The influence of grain size on low-temperature degradation of dental zirconia


  • How to cite this article: Hallmann L, Mehl A, Ulmer P, Reusser E, Stadler J, Zenobi R, Stawarczyk B, Özcan M, Hämmerle CHF. 2012. The influence of grain size on low-temperature degradation of dental zirconia. J Biomed Mater Res Part B 2012:100B:447–456.

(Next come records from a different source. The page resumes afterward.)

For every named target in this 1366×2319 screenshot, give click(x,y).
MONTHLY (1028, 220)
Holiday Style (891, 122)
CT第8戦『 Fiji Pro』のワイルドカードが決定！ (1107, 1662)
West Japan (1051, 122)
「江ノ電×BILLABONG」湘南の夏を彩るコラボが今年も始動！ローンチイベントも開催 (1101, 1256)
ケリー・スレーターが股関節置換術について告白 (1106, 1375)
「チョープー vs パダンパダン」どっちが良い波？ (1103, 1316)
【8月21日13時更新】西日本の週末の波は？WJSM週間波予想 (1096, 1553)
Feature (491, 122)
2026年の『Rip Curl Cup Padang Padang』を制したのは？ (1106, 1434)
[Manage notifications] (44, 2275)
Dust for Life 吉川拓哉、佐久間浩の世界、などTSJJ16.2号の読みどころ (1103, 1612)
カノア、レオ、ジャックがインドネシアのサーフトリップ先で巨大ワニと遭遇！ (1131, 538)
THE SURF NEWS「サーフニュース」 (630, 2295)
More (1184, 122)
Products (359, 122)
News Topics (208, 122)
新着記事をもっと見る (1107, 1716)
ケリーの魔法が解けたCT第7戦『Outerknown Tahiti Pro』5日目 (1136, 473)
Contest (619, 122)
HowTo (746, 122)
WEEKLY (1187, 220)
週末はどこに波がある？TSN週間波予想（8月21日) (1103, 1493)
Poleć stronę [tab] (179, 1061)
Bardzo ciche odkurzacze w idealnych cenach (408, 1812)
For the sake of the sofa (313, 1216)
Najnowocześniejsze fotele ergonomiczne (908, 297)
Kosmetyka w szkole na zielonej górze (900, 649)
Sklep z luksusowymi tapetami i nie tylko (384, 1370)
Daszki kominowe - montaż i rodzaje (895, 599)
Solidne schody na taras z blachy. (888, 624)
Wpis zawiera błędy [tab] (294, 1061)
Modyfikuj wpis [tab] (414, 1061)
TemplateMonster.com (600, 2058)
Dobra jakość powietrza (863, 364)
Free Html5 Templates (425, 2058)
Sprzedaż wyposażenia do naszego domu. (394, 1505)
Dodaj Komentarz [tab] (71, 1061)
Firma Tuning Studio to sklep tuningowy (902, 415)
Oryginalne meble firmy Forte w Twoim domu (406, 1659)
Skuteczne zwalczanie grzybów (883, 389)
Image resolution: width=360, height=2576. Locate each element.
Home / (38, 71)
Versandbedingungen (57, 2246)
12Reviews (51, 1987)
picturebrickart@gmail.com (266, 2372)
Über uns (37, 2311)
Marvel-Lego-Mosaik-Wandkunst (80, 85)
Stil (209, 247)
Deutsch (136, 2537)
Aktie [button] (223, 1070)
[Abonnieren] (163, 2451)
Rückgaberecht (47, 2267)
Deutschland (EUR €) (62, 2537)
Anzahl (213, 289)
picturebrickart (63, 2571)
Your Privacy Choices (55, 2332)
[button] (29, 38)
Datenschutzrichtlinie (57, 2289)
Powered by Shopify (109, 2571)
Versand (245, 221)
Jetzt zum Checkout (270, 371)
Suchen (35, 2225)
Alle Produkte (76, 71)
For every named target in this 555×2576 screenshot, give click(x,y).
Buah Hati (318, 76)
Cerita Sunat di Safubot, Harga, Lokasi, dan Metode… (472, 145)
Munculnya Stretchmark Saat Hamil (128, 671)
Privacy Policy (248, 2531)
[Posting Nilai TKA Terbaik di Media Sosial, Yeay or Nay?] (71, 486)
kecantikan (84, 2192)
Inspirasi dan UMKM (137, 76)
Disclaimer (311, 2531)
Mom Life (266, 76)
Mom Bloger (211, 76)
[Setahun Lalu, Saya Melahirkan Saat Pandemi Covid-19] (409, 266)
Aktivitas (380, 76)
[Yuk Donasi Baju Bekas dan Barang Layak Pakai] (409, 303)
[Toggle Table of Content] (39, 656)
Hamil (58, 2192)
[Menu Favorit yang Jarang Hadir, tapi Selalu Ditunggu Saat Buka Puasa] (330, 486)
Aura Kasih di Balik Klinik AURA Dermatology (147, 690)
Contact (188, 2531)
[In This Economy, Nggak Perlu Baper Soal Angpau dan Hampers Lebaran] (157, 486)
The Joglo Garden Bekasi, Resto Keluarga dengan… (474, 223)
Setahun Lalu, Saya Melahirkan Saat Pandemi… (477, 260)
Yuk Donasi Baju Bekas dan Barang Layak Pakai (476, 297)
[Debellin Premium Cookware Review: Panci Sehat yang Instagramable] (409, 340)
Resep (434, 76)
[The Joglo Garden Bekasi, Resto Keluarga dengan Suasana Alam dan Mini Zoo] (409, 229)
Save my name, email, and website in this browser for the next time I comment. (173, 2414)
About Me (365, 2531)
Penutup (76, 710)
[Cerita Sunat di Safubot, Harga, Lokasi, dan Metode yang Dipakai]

The purpose of this study was to evaluate the influence of grain size and air abrasion on low-temperature degradation (LTD) of yttria stabilized tetragonal zirconia polycrystalline (Y-TZP). Disc-shaped specimens were sintered at 1350, 1450, and 1600°C. Air abrasion was performed with different abrasive particles. The specimens were stored for 2 h at 134°C under 2.3 bar water vapor pressure. All specimens were characterized by X-ray powder diffraction analysis (XRD), Raman spectroscopy, X-ray photoelectron spectroscopy (XPS), atomic force microscopy (AFM), and field emission scanning electron microscopy (FESEM). Y-TZP sintered at a temperature of 1350°C did not undergo the t–m phase transformation during accelerated aging. The diffusion-controlled t–m phase transformation initiated with the specimens sintered at 1450°C. This transformation was remarkable for the specimens sintered at 1600°C. X-ray photoelectron spectroscopy (XPS) measurements did not confirm the generation of Zr-OH and Y-OH bonds. No increase of yttrium concentration on the grain boundaries of Y-TZP was detected, which could be responsible for the destabilization of dental zirconia ceramics. A slight increase of diffusion-controlled t–m phase transformations was observed for all abraded specimens sintered at 1350 and 1450°C. The size of abrasive particles did not play a crucial role on LTD of Y-TZP. The retardation of diffusion-controlled t–m phase transformation was evident for all abraded specimens sintered at 1600°C by comparison to non-abraded specimens. Conclusion: The LTD of Y-TZP can be suppressed when the sintering temperature is set between 1350 and 1450°C. © 2011 Wiley Periodicals, Inc. J Biomed Mater Res Part B: Appl Biomater 100B: 447–456, 2012.